CONSIGNA A:
Transcribe del texto sobre Favaloro el tramo que va desde "René Gerónimo Favaloro" hasta "de La Pampa.".
CONSIGNA B:
Según el texto sobre Favaloro, ¿en qué localidad trabajó como médico rural?
CONSIGNA C:
Enumera todas las personas que aparecen mencionadas con nombre propio en el texto sobre Favaloro.

FRAGMENTO DEL DOCUMENTO:
René Gerónimo Favaloro tuvo a lo largo de su vida la posibilidad de manipular dos de los elementos más nobles que existen sobre la tierra: la madera y los corazones. Y trabajó con respeto sobre ellos. Los mejoró con su precisión de cirujano y su sensibilidad artística de ebanista. Sus manos gigantes, manos como patios como dijo Horacio Ferrer de Anibal Troilo, eran expertas a la hora de esgrimir las gubias que aprendió a utilizar en la carpintería de su padre y el bisturí que dominó como nadie. Favaloro era un artesano que trabajaba con las manos y el cerebro para resucitar corazones. Por eso todavía duele tanto su partida. Por eso su memoria nos interpela. Porque era un científico admirado por las elites intelectuales pero había sido parido entre los hombres más sencillos de La Pampa.

Su etapa de médico rural en Jacinto Arauz lo marcó para siempre. Le fortaleció las raíces y modeló su identidad. Doce años de su vida los dedicó a enriquecerse humanamente en el campo, ayudando a los que menos tienen, poniendo el cuerpo y las neuronas donde había más necesidades. Se hizo hombre del pueblo en la profundidad de nuestra patria. Aprendió a escuchar y valorar los silencios. Ese intenso color azul del jacarandá y los aromas de la salsa de tomate y hongos secos que era su especialidad a la hora de agasajar a sus amigos con una pasta amasada y cortada a cuchillo por el mismo como si fuera hecho por un cirujano. El pueblito pampeano fue su plataforma de lanzamiento hasta asombrar al mundo y recibir todos los premios que se pueda imaginar. Todos lo condecoraron como uno de los grandes precursores de la cirugía cardiovascular de todos los tiempos.

MATERIAL PROPORCIONADO:
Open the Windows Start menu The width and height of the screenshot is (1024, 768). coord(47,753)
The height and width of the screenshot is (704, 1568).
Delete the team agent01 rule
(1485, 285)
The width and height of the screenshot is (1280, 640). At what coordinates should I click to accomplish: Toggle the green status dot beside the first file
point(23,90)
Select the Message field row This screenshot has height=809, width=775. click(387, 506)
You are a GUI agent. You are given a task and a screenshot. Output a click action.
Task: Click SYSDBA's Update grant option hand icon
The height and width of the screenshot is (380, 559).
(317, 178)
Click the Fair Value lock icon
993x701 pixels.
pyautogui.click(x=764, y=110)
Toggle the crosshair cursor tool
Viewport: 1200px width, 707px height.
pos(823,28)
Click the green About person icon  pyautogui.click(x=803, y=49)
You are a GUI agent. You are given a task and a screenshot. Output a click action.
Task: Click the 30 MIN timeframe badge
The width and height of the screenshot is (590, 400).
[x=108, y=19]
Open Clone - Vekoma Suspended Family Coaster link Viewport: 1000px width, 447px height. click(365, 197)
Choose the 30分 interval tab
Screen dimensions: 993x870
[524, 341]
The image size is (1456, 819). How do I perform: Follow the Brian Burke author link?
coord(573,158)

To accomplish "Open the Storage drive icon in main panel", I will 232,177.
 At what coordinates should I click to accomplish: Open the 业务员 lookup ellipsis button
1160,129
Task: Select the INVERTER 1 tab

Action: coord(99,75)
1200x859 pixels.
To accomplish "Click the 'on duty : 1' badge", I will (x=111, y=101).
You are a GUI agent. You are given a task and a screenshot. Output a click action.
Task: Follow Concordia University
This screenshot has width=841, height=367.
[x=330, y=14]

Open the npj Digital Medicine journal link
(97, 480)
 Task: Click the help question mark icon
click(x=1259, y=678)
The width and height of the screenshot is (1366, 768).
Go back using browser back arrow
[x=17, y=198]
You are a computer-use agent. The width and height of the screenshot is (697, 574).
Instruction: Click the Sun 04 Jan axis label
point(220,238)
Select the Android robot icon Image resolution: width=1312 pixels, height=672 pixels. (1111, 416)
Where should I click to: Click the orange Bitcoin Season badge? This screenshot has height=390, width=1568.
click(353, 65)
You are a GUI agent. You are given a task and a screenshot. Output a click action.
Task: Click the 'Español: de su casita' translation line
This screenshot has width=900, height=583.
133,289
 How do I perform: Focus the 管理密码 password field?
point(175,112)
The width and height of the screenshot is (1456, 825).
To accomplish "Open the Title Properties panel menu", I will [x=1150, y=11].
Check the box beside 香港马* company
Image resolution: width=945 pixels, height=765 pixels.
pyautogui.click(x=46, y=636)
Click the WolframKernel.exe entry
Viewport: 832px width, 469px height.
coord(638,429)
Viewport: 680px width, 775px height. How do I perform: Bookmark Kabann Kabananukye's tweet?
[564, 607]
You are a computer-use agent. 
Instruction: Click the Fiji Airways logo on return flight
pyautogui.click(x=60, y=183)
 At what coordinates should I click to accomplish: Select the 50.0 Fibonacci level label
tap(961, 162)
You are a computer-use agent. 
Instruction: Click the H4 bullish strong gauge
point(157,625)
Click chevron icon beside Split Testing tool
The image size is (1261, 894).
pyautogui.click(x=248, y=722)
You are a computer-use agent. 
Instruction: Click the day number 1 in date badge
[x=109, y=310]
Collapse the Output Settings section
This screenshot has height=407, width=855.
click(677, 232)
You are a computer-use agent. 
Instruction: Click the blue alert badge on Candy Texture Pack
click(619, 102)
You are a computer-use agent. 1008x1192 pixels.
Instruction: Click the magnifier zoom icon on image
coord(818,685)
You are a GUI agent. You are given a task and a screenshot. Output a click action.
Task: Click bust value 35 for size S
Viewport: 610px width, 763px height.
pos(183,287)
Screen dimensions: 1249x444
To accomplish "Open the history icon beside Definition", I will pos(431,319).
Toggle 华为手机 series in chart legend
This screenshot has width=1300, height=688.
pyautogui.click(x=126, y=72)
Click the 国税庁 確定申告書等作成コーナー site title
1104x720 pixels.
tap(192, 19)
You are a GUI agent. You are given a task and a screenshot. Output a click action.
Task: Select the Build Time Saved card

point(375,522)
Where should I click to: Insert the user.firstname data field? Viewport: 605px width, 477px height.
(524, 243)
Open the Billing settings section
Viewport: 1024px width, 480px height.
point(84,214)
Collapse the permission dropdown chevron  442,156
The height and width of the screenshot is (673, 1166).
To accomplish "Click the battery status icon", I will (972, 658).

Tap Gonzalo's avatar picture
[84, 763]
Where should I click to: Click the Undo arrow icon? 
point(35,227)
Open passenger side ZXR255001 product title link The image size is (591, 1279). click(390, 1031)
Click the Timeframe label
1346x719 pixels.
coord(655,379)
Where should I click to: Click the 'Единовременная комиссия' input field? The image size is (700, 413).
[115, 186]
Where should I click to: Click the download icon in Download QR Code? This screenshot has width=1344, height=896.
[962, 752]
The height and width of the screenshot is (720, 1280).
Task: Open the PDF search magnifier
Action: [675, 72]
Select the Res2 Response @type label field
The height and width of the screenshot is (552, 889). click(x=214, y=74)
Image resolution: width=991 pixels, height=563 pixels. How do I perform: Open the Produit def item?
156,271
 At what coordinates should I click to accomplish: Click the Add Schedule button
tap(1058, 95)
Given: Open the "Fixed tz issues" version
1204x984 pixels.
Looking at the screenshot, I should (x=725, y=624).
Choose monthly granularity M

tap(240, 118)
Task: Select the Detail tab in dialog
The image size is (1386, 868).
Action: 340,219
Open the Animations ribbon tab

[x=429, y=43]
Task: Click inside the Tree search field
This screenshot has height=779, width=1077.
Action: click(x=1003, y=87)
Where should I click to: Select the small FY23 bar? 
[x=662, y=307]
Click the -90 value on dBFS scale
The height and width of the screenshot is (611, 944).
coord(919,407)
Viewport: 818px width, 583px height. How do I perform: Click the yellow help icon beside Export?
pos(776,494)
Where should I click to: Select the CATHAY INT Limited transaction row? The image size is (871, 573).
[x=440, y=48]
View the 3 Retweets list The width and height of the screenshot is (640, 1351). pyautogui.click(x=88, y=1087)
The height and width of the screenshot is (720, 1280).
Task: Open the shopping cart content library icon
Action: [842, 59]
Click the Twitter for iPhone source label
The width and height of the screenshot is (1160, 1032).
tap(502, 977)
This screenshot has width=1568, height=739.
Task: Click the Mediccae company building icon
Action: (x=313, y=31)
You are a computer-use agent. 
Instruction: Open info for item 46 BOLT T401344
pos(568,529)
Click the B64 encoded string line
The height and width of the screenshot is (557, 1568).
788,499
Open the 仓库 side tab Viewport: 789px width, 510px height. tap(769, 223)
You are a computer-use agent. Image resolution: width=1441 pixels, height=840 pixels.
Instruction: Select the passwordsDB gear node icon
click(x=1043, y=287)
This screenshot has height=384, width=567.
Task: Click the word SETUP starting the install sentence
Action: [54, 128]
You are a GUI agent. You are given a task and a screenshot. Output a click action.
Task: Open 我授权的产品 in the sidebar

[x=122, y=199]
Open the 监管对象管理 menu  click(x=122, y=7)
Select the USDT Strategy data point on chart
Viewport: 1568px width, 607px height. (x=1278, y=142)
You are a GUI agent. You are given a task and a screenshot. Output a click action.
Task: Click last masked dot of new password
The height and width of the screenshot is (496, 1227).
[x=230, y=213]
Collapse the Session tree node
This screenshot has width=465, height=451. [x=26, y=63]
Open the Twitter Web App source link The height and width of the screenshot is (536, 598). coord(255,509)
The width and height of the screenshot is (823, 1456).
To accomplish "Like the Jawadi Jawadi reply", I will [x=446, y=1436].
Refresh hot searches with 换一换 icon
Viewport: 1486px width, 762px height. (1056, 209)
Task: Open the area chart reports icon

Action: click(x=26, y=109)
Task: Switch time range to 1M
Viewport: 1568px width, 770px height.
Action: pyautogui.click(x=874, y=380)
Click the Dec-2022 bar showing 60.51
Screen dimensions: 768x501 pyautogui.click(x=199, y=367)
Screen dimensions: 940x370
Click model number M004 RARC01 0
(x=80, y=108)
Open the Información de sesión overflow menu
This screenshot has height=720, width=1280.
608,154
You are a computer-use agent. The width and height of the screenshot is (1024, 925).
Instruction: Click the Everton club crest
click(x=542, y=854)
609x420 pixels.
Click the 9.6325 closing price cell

RESPUESTA A:
René Gerónimo Favaloro tuvo a lo largo de su vida la posibilidad de manipular dos de los elementos más nobles que existen sobre la tierra: la madera y los corazones. Y trabajó con respeto sobre ellos. Los mejoró con su precisión de cirujano y su sensibilidad artística de ebanista. Sus manos gigantes, manos como patios como dijo Horacio Ferrer de Anibal Troilo, eran expertas a la hora de esgrimir las gubias que aprendió a utilizar en la carpintería de su padre y el bisturí que dominó como nadie. Favaloro era un artesano que trabajaba con las manos y el cerebro para resucitar corazones. Por eso todavía duele tanto su partida. Por eso su memoria nos interpela. Porque era un científico admirado por las elites intelectuales pero había sido parido entre los hombres más sencillos de La Pampa.

RESPUESTA B:
En Jacinto Arauz.

RESPUESTA C:
René Gerónimo Favaloro, Horacio Ferrer, Anibal Troilo